**Your task**
Scan the material below for the string "agent", and copy every line where it shows up.

——

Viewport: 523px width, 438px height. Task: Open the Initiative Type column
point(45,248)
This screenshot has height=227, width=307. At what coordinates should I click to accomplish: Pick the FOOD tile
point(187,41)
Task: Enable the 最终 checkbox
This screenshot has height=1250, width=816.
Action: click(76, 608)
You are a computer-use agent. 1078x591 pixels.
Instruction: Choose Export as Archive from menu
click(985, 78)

——

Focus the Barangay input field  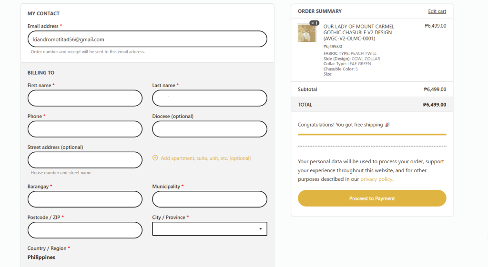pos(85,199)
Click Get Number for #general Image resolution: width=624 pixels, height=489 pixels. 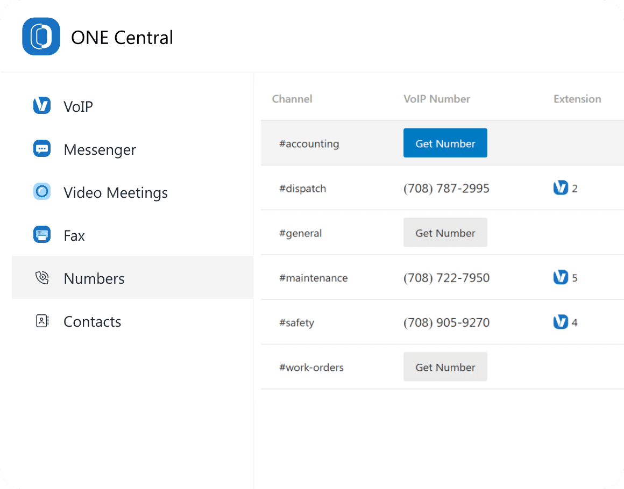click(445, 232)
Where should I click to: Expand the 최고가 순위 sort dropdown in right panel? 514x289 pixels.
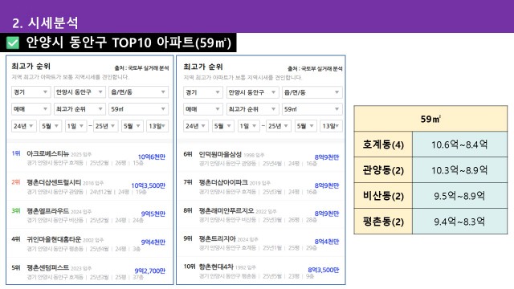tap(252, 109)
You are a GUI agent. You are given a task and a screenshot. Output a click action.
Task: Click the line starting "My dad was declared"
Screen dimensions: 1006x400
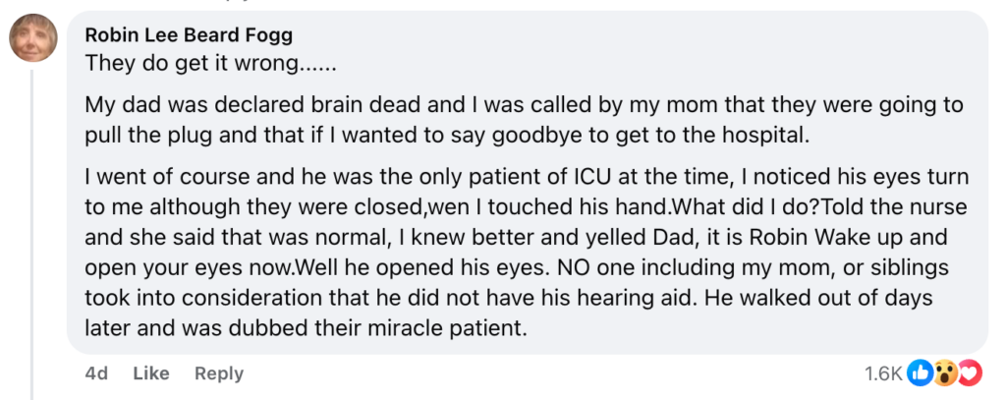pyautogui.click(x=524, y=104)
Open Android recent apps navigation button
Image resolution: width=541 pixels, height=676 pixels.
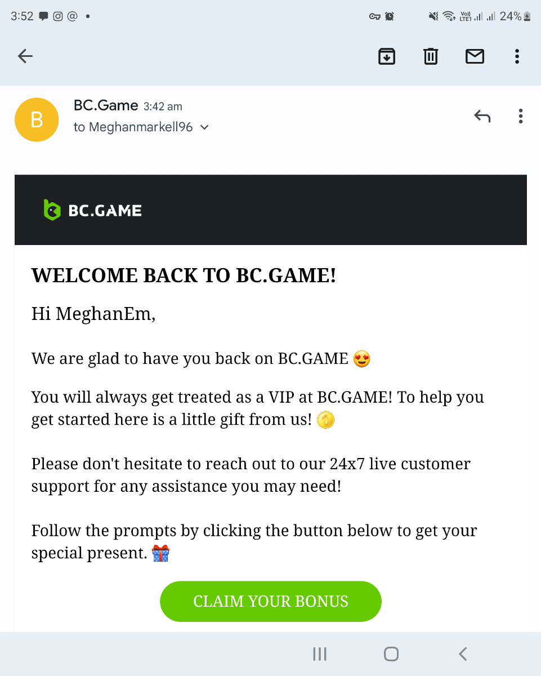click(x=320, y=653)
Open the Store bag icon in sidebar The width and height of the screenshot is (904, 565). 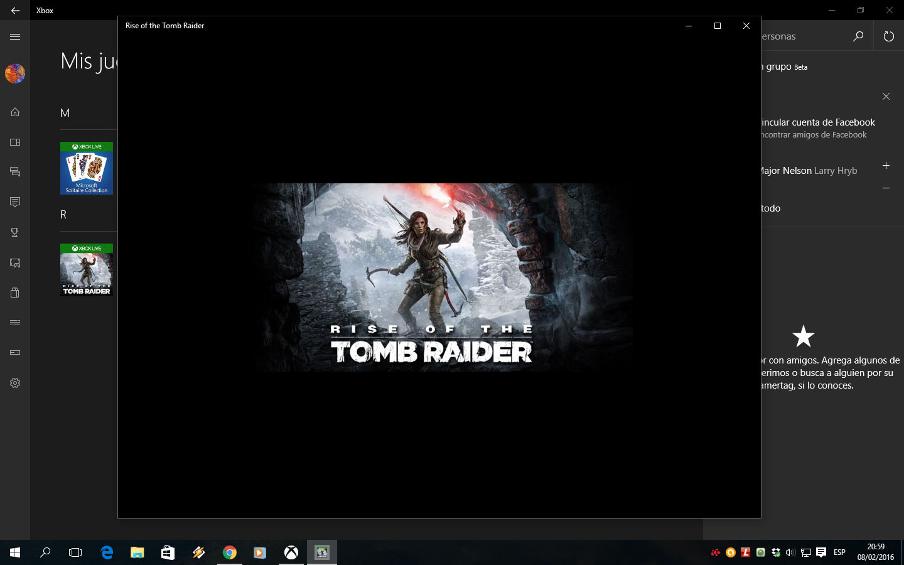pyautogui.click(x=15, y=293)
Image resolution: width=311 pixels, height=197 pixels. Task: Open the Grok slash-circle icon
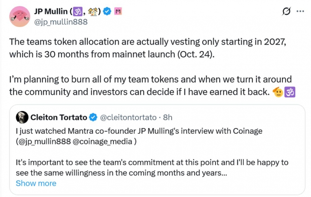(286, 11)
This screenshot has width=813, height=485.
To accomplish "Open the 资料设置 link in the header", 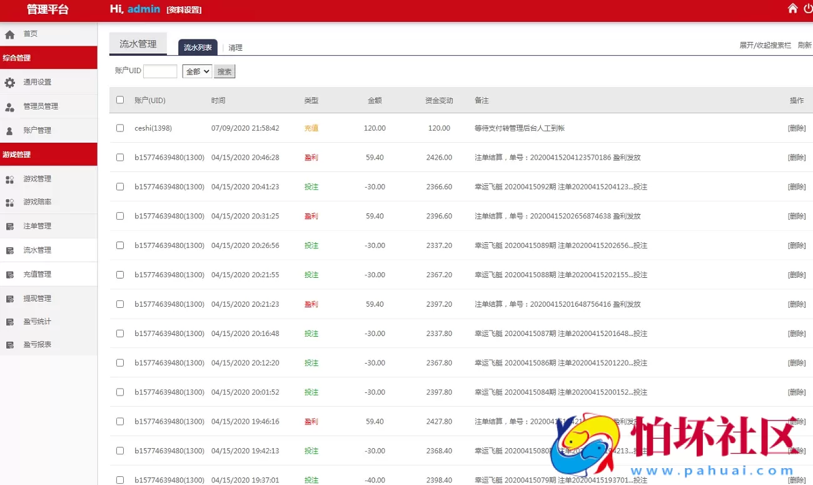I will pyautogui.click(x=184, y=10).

——

**Output of the exercise**
You are a computer-use agent. 1078x591 pixels.
You are a GUI agent. You are given a task and a screenshot. Output a click action.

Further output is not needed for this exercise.